I have been a 'browser' here for a while but never posted for personal reasons.
I am 64 (65 next week) and was 32 when I was diagnosed with ET. I think I must have had every treatment available in the last 32 years; radio active phosphorus injections, interferon, Hydrea, Busulphan, Anagrelide, aspirin and clopidogrel to name but a few. I also have an underactive thyroid and take Thyroxine for that.
During these 32 years I have had a very full, active life. Raised two kids (and now look after 4 grandchildren), worked full time and lived a near normal life if a bit marred by leg and foot ulcers, fatigue, bone ache and all the usual aches and pains associated with the necessary treatments and this condition.
Last September I progressed to myelofibrosis and was prescribed Ruxolitinib with Aciclovir to prevent shingles. I also take Anagrelide still to control my very naughty platelets that soar at the most inconvenient times but are always quite high.
I have some very 'funny' tummies, naughty wind and weight gain with this new drug regime but it seems to be helping with the bone pains.

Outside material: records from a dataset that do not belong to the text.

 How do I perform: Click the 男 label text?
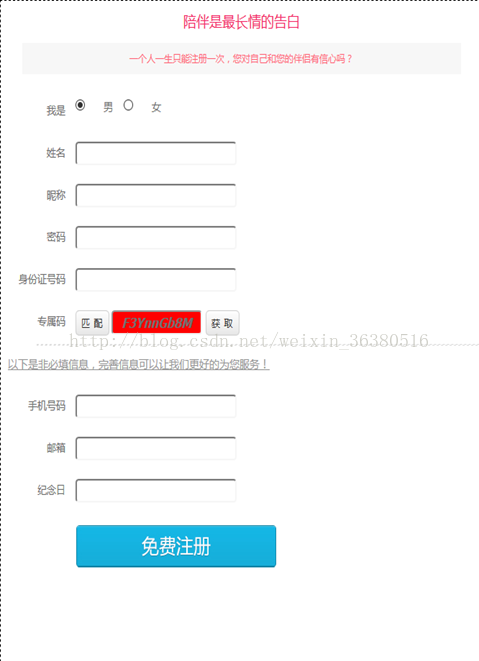click(108, 107)
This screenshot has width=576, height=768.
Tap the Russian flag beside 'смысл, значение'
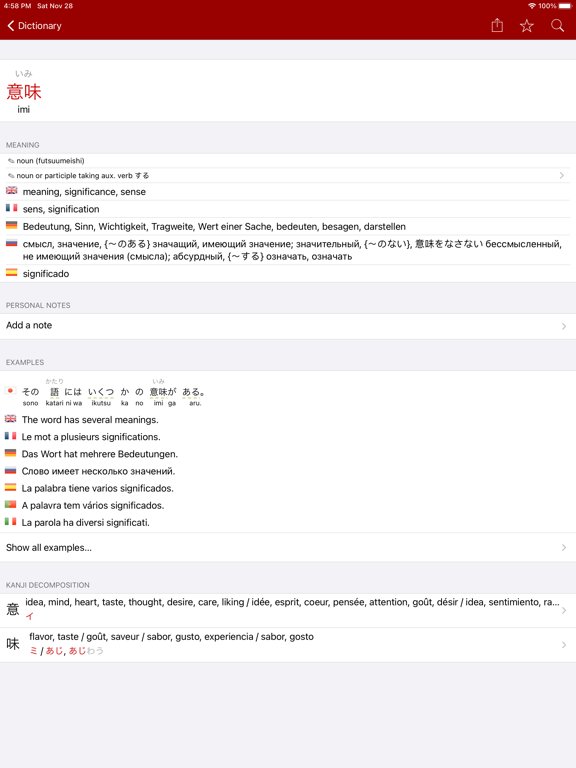[11, 243]
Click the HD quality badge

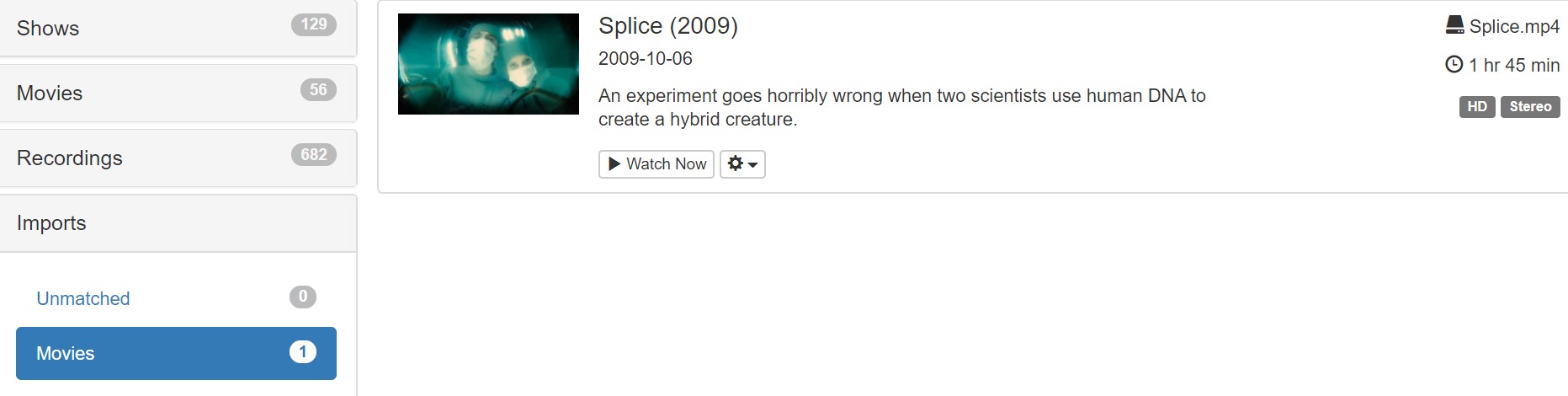(x=1476, y=107)
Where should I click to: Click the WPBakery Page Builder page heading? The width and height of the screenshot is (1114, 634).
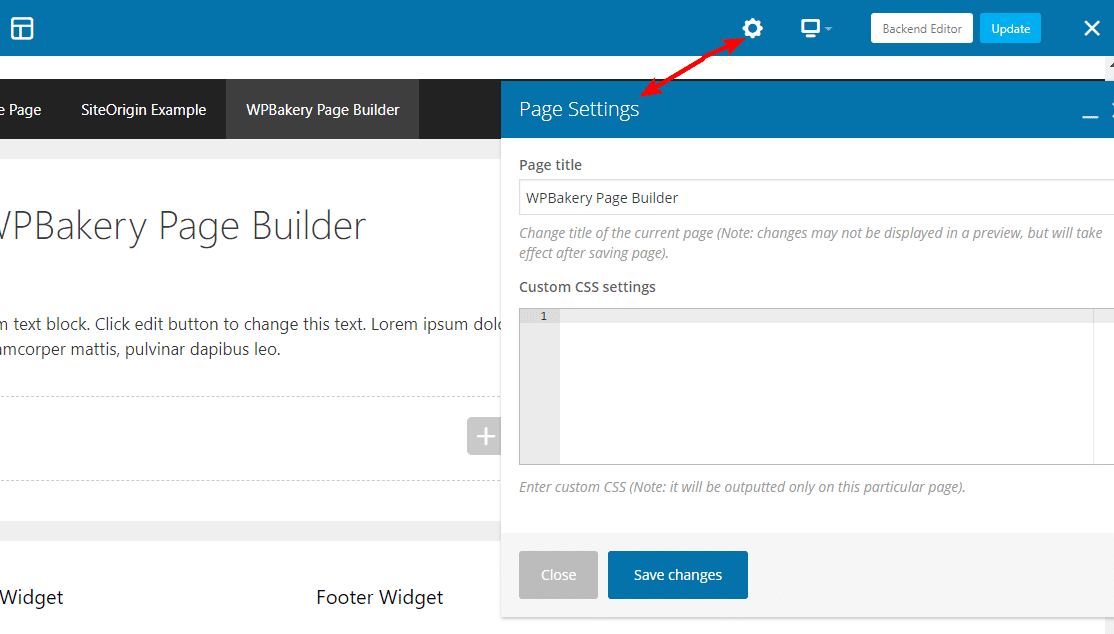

My reason for now eventually posting on this wonderful site is the recent visits to my haematology unit where I seem to be being given conflicting advice as to the next stages.
One consultant wants to 'wait and see' what the new treatment brings in terms of life expectancy and life quality; two others want me to have a stem cell/bone marrow transplant asap. I have a brother who is 60, who was tested years ago and is 100% match but has high blood pressure so they are a bit negative about using him.
I was appalled last week when one consultant told me my life expectancy according to the Dipps scoring would drop to 6-37 months after I reach the age of 65 which is next week! I had been told maybe 18 months to 5 years just two weeks previously. I am having blood cross matched at the moment and have another bone marrow aspiration booked for next week to cross type me to go on the register.
After having years of treatment for my blood problems I do find now that the narrowing down of life expectancy a bit scary and the Dipps scoring quite bizarre.
I understand that we all want to live a good, long life but have first hand experience when a very good friend of mine didn't survive her bone marrow transplant so am armed with a little knowledge of the procedure which is always a dangerous thing! My home life is complicated and I am very busy with the family but seem to be coping well at the moment except for the fatigue so why would I want to undergo a transplant with all it's worries?
Anyone else out there in a similar situation? If so I would so love to hear from you.